§ **TASK DIRECTIONS**: Reproduce exactly, and only, the lines of the material below running from the line bearing "The image size is (1522, 784)." through the line bearing "Click the Flamory search field". Leave any pictures out.

§ **RECORD EXTRACTS**:
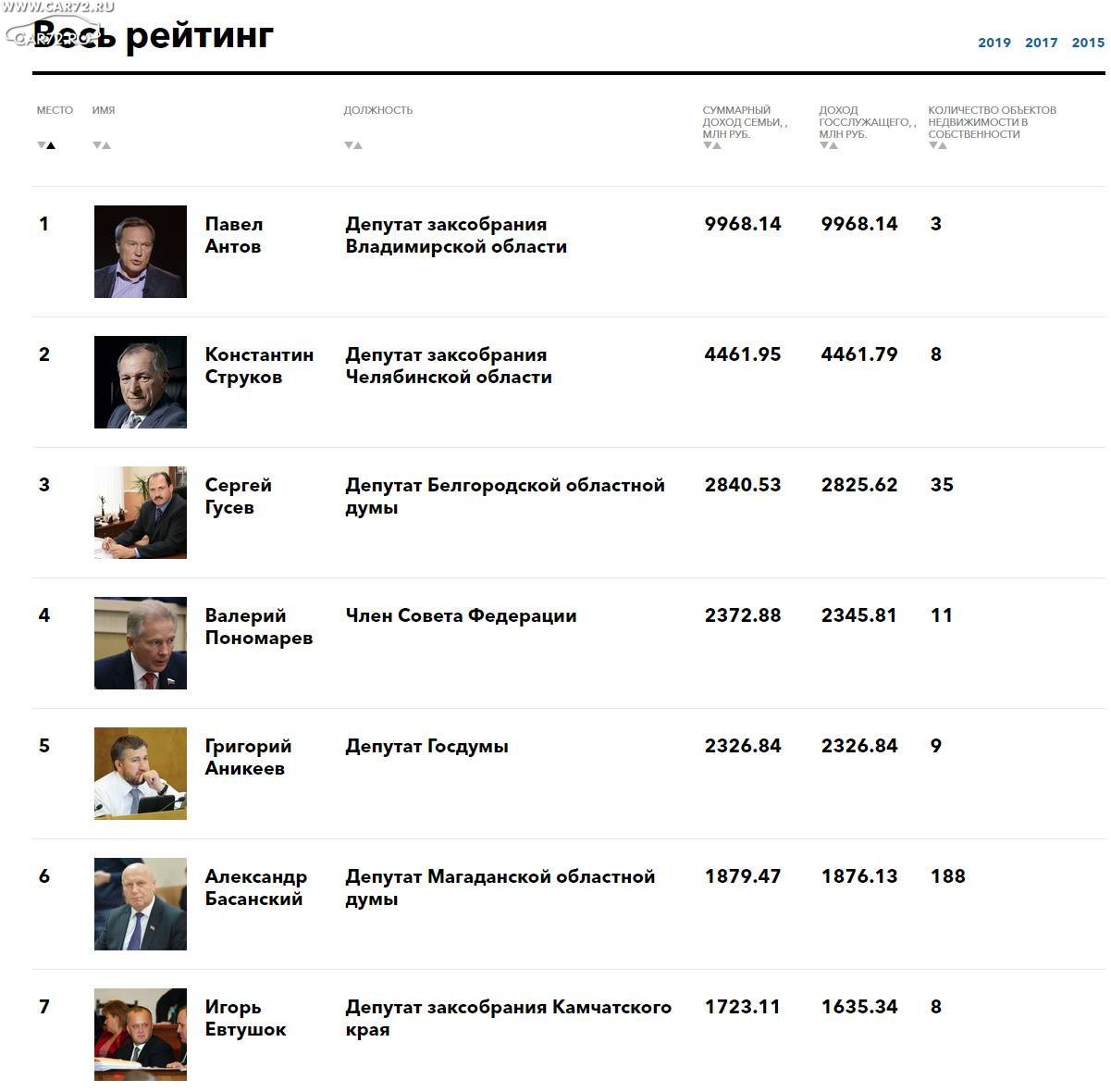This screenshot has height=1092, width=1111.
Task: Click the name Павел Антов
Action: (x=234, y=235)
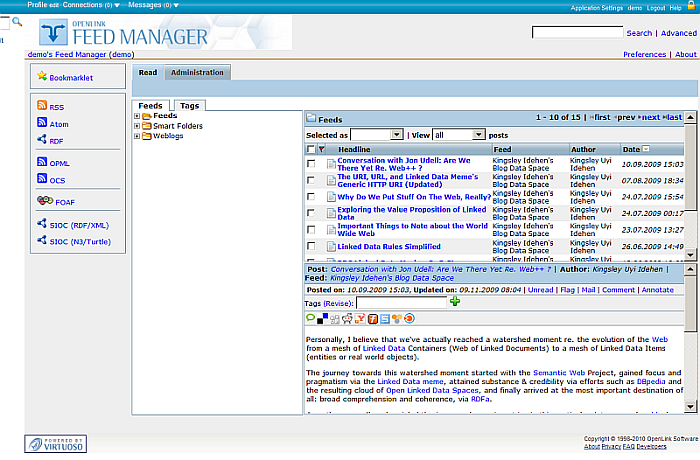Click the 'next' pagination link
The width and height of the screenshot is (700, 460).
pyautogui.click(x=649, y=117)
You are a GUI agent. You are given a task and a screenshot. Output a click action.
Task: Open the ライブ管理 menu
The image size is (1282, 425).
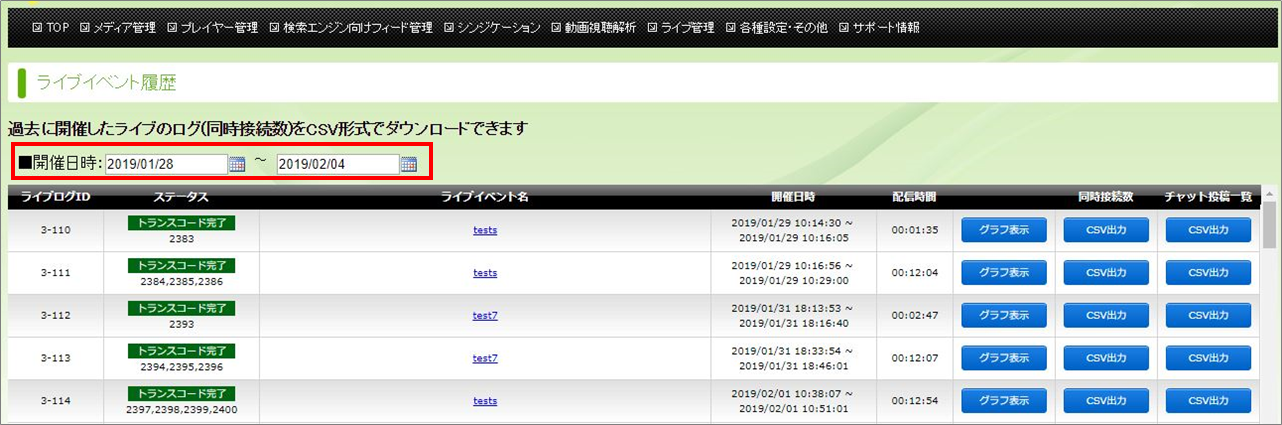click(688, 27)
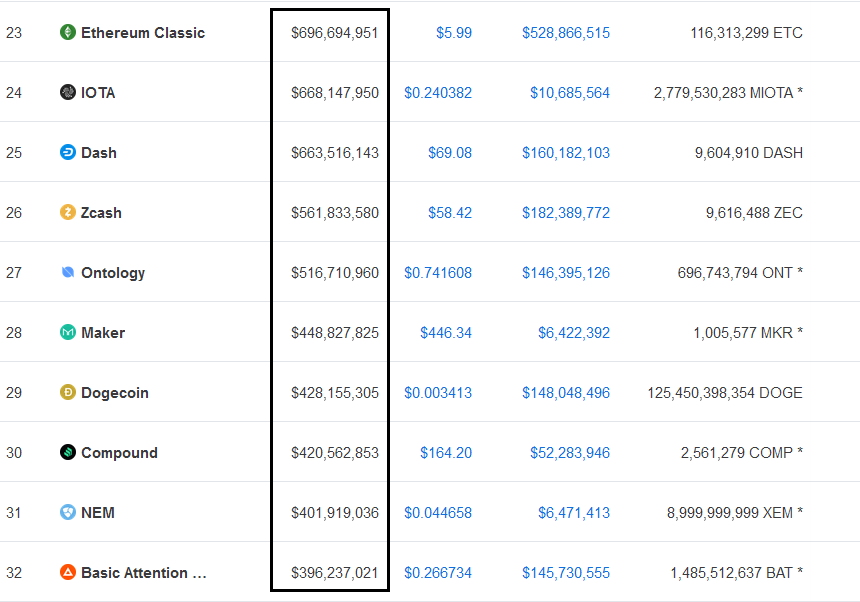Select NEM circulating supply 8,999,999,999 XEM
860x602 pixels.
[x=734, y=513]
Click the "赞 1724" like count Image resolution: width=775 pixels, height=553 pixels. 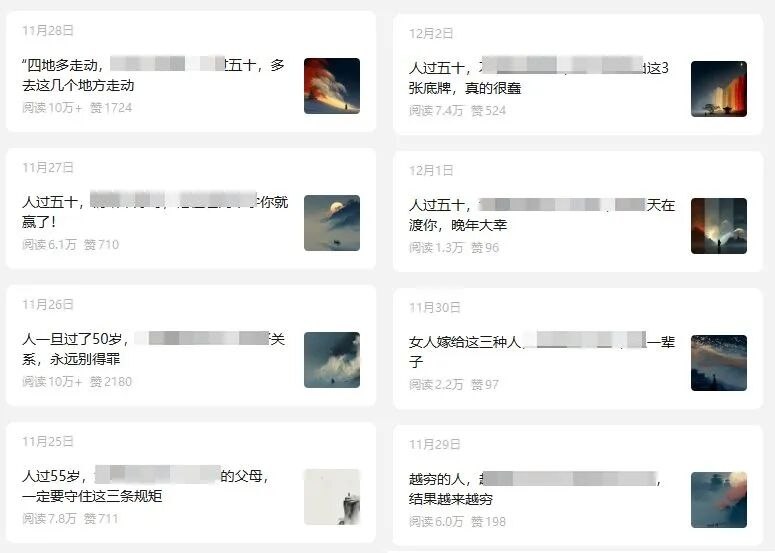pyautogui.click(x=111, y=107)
...
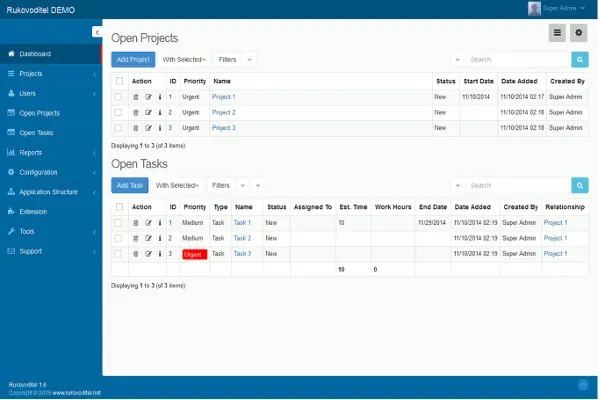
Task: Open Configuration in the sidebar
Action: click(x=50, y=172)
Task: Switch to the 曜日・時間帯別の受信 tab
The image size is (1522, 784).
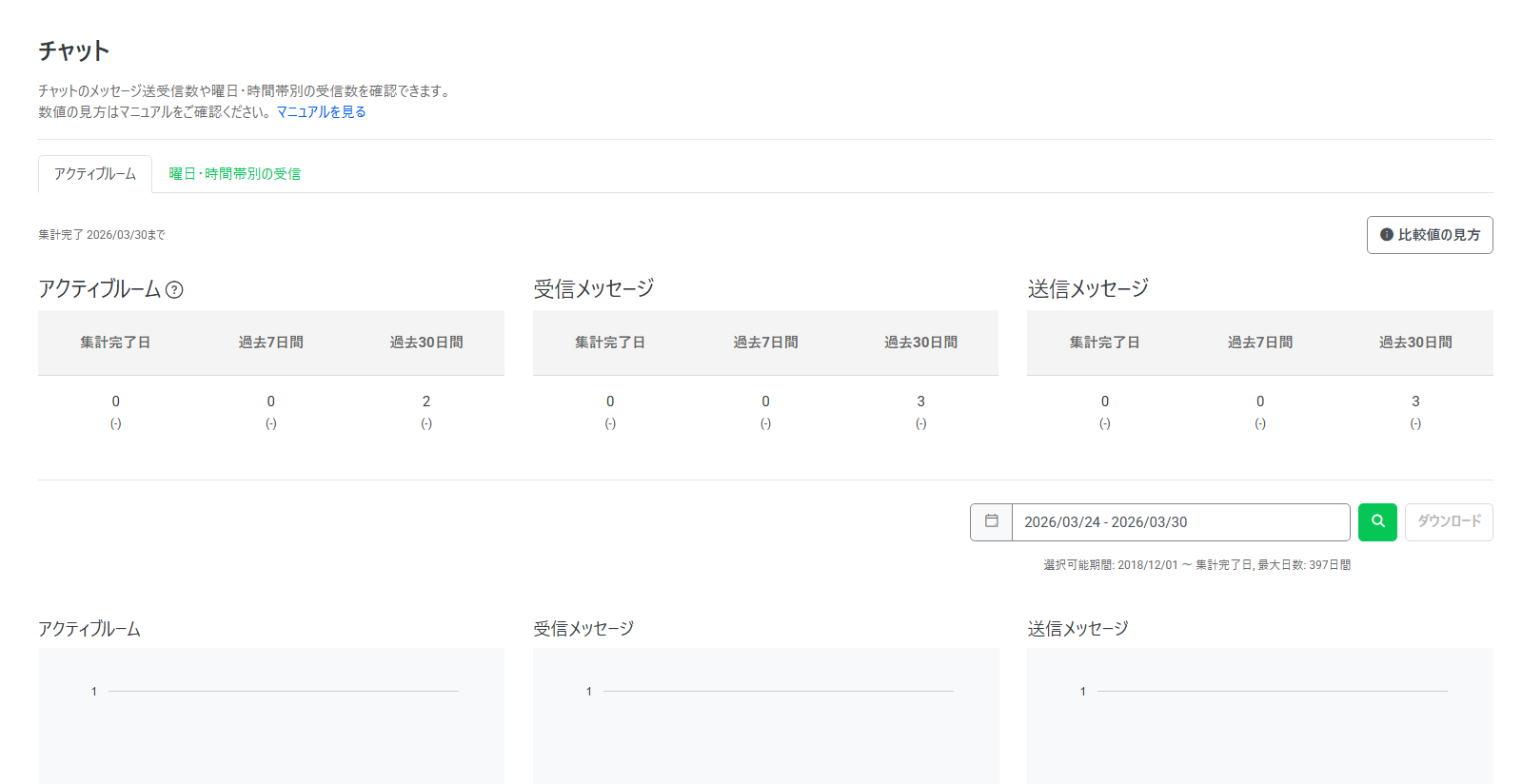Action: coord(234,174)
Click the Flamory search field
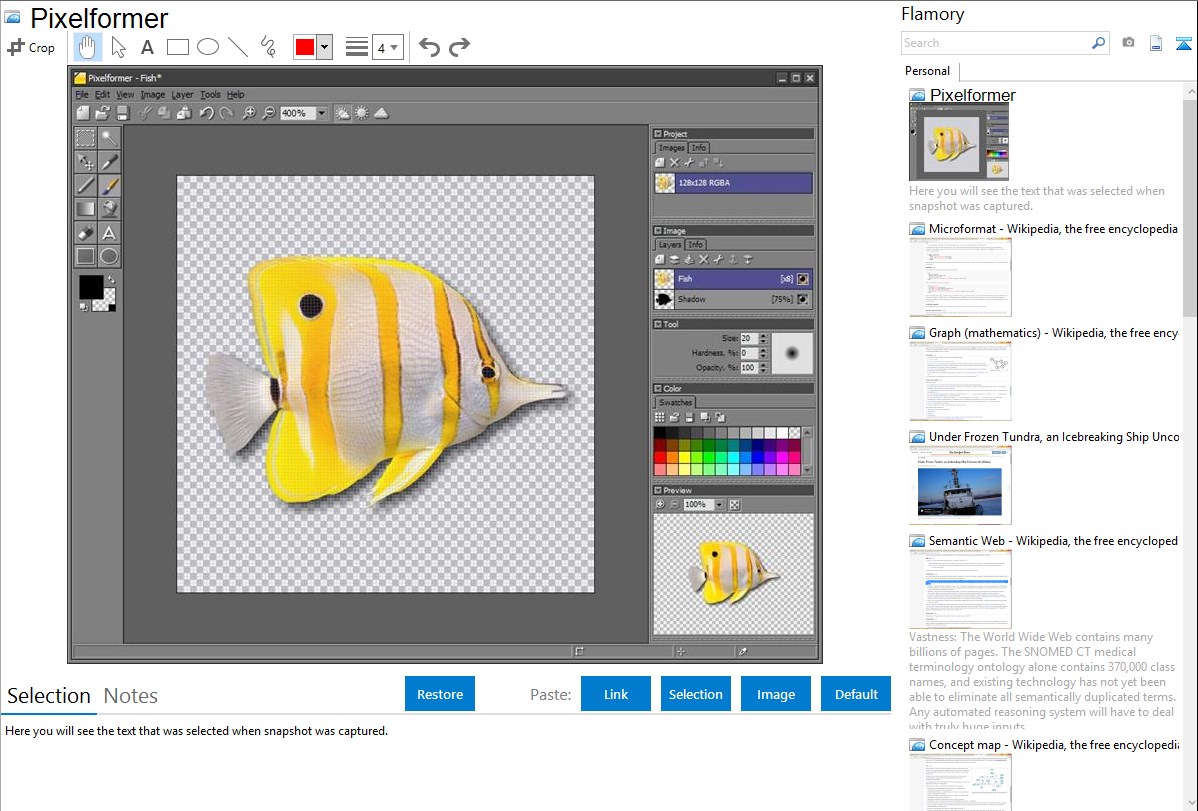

§ **ANSWER TO THE PROBLEM**:
The image size is (1522, 784).
Action: coord(234,174)
Click the Flamory search field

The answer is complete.